うつは脳の過労 とにかく安心して休養することが基本です
仕事や勉強のペースを落とし、場合によっては職場や学校に相談してしばらく休暇をとってもらうこともあります。自宅でも安心して療養できない場合は、入院することも必要となってきます。本来の判断力が低下しているので、大きな決断をしなければならない場合は先送りしてください。悩みを一人で抱え込まず、周囲の人に相談しましょう。

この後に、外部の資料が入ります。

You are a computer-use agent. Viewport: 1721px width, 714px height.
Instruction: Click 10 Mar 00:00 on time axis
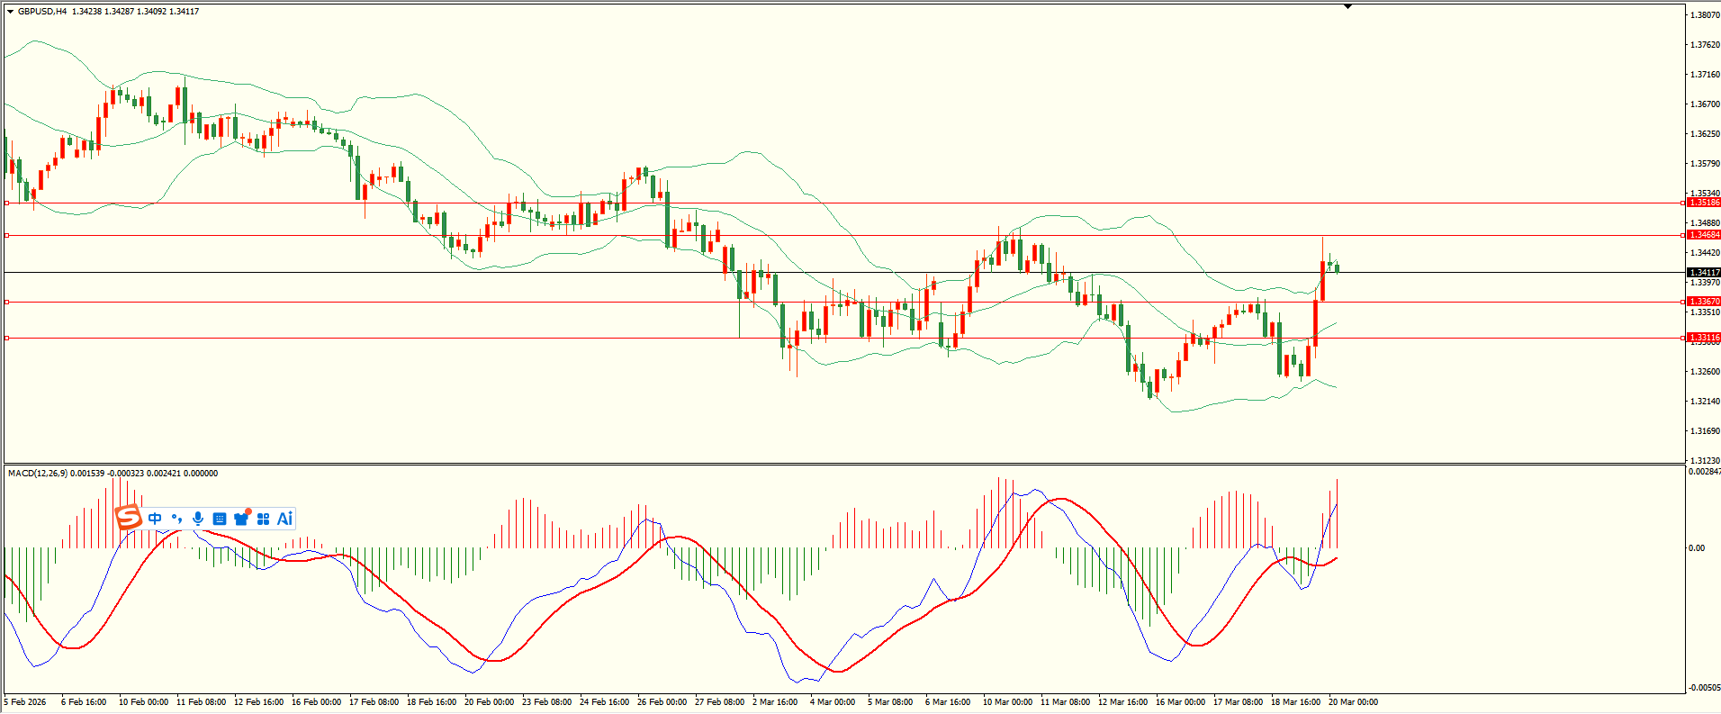point(1007,702)
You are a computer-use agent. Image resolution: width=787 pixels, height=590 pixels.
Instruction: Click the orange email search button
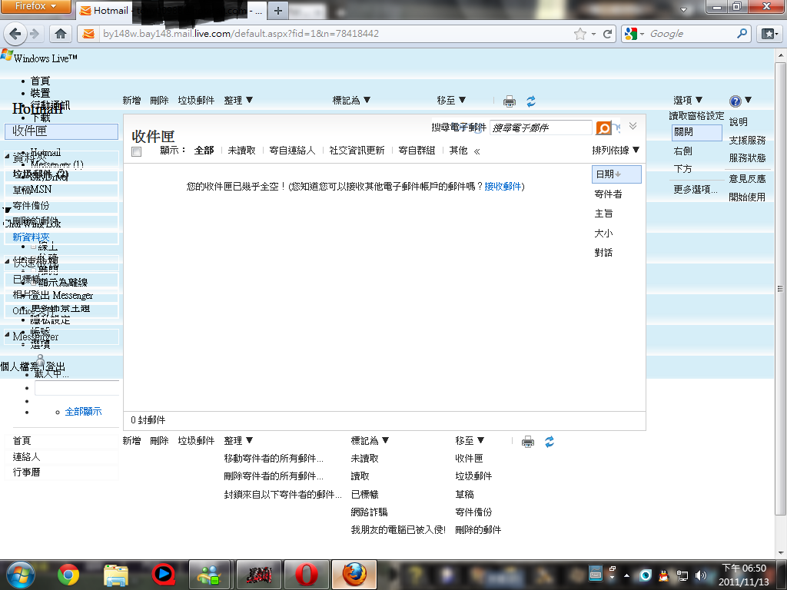pos(604,128)
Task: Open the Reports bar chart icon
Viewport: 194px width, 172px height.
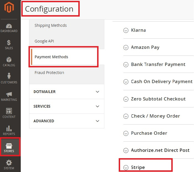Action: (9, 129)
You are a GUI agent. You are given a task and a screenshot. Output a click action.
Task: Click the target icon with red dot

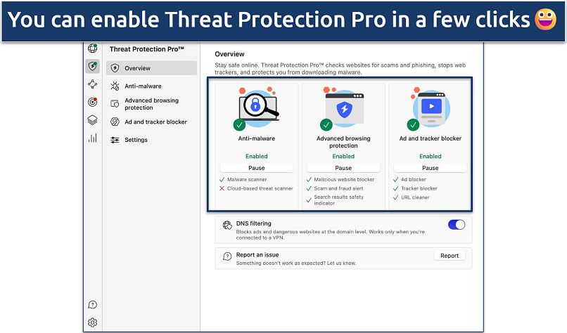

抗うつ剤の効果が見込めれば、薬剤治療を開始します。抗うつ剤には依存性の問題はありません。不眠や不安・緊張を伴えば、症状に合わせて他の薬も併用することもあります。うつ病は、良くなったり悪くなったりを繰り返しながら、徐々に回復していきます。そのため治療は焦らずに長期戦のつもりで臨みましょう。
いわゆる「新型うつ病」について
医学的には規定されていません。仕事に臨むとうつ状態になりますが、仕事から離れるとほぼ普段通りの生活ができるタイプの病態を指しているようです。休養はご本人によって確保されていることが多く、その間はある程度元気に楽しむことができます。しかし、いざ仕事となると、意欲が出なくなってしまいます。本来のうつ病同様に休養と薬剤治療を行っても、再燃を繰り返す傾向があります。このタイプでは休養・薬剤治療よりも、職場側の環境調整とご本人が職場に適応する工夫を主軸とする方が、うまくいくことが多いようです。
典型的なうつ病との違い
- 不眠でなく、過眠がみられる
- 食欲は維持あるいは亢進
- 自分でなく他人・周囲を責める
- 人目を気にする
- プライドが高い
うつ病に関してよくある質問
- 家族・周囲の人間はどのように接したら良いですか?
- うつ病の患者さんは、ご自身を責めていることが多いです。
そのためご家族や周囲の方が不用意に励ますと、逆に患者さんを追い詰めてしまいます。できるだけ自然に接し、見守るような立場でいることが大切です。
- 他のお薬と併用しても大丈夫ですか?
- お薬の併用は、飲み合わせによっては薬の効果が消えてしまったり、思わぬ影響が出てしまう場合があります。そのため、市販薬・処方薬問わず、お薬を使用する際には事前に医師にご相談ください。